As shown in the diagram, close the condenser communication valves /A, /7, and close the condenser population valves lθ, it and condenser outlet valves lθ,
i3 is opened, the flow is in the direction of the arrow in the figure, that is, the cooling water is pumped up from the water intake source 1 at the Bonpco, passes through the piping d, and then flows through each inlet valve 10 of the condenser d. // and the condenser outlet valve l, i3, and flowing to the discharge channel /1, for example, if there is a piping rupture at the shaded area /l or /1, and cooling water leaks, Conventionally, the Bonpco is stopped or the pump outlet valve 3 is closed, but due to the inertia of the cooling water and the time it takes to fully close the pump outlet valve 3, a large amount of water passes through the large diameter piping. Cooling water flows out from the rupture.

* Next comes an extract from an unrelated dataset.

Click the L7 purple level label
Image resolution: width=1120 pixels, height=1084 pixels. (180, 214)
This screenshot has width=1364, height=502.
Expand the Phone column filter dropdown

In addition, cooling water flows back from the waterway /j to the rupture part through the pipe /41, causing a large amount of water to flow out as well. In contrast, in the present invention, leakage of cooling water is detected and the condenser artificial valve IO and the outlet valve IO are rapidly closed.

This prevents water from flowing into the rupture part from the pump side, and also prevents water from flowing back from the spillway tj side, making it possible to minimize the flow of cooling water into the equipment room. Mud. Such treatment may be applied to other rupture locations, such as the shaded area 1. ! /, u.

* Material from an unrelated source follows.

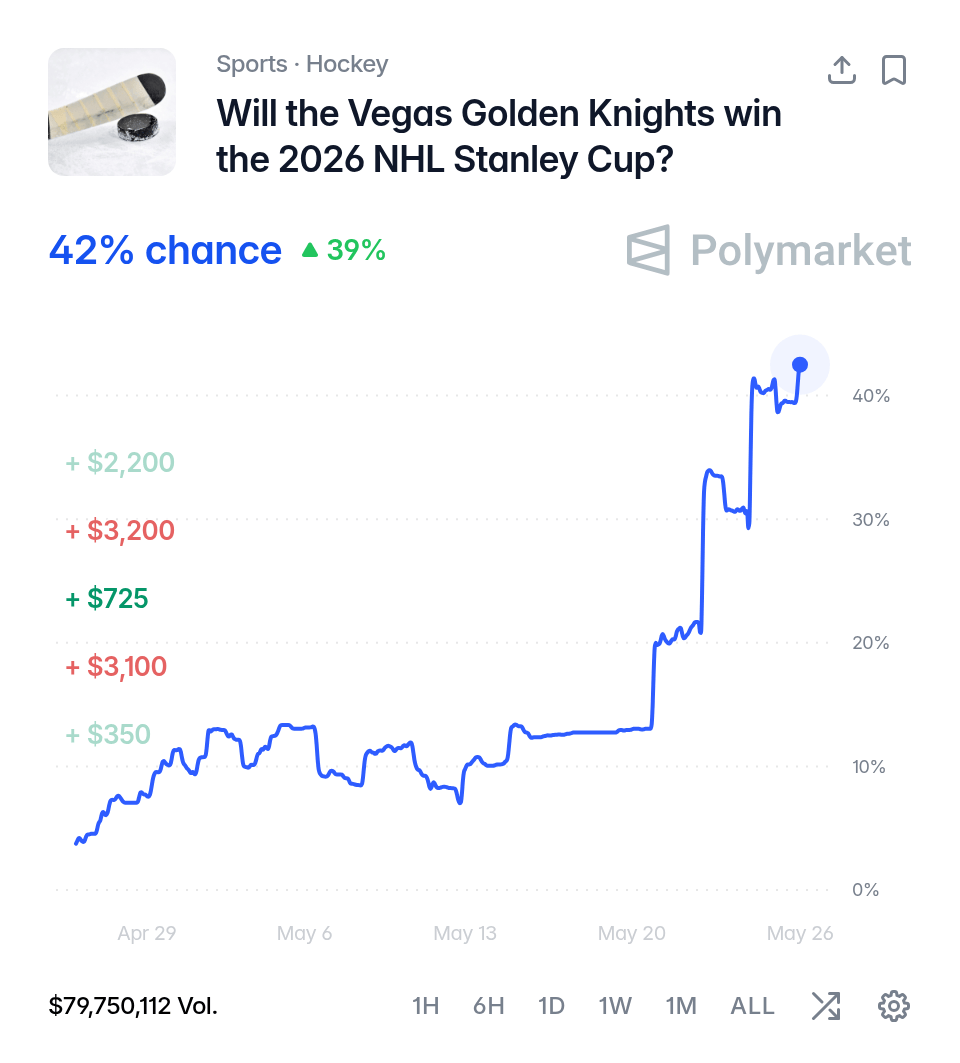
Task: Click the shuffle arrows icon
Action: pos(826,1005)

Jj, 24I, # can be similarly implemented.

As explained above, according to the present invention, without stopping the pump, the large mouth valve, outlet valve, and communication valve that send cooling water to the condenser can detect leakage of cooling water from piping, and detect leakage points. It is possible to minimize the outflow of cooling water by closing the valves at the inlet and outlet of the leakage point so as to stop only the outflow of cooling water. This point 1: For example, in the case of leakage from the piping between the large outlet valve and the condenser, without stopping the pump, the condenser side of the other 1 series, that is, the piping, the large outlet valve, the condenser, The condenser can be operated by maintaining a healthy flow path through the outlet valve to the discharge waterway and by passing water through one heat exchange section of the condenser. Therefore, it is possible to recover from a cooling water leakage accident without shutting down the plant.

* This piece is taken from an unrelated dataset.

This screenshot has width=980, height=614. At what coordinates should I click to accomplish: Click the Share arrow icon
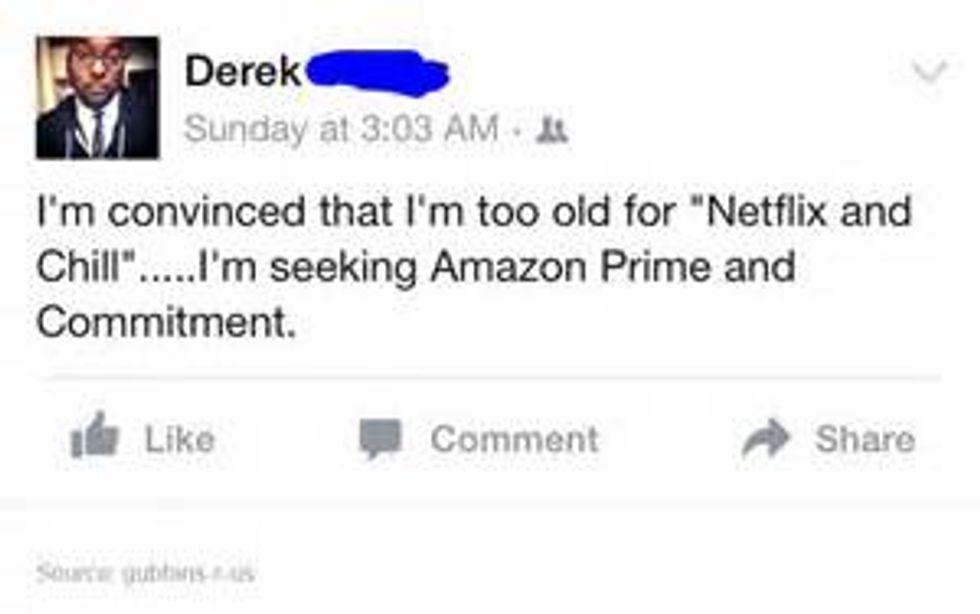click(766, 438)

[Brief explanation of drawings]

FIG. 1 is a schematic diagram of a condenser cooling water system, and FIG. 2 is a flowchart of cooling water in the same system. /...Water intake source, K...Cooling water pump, q
. lda...piping, 9...condenser, 10. /C... Condenser population valve, /J /J... Condenser output valve, /j...
・Discharge channel, /A, /7...Connection valve. Applicant's agent Kiyoshi Inomata

Claims (1)

[Claims] In an underground power plant with a condenser installed below the cooling water intake or discharge surface, connect the large outlet valve, outlet valve, and ice chamber of the condenser installed before and after the condenser. 4. Detect the leakage of cooling water from the piping with the connecting valve on the connecting pipe, and close the valves in front and behind the leakage point so as to stop the flow of cooling water only at the leakage point! A method for preventing flooding in semi-underground power plants.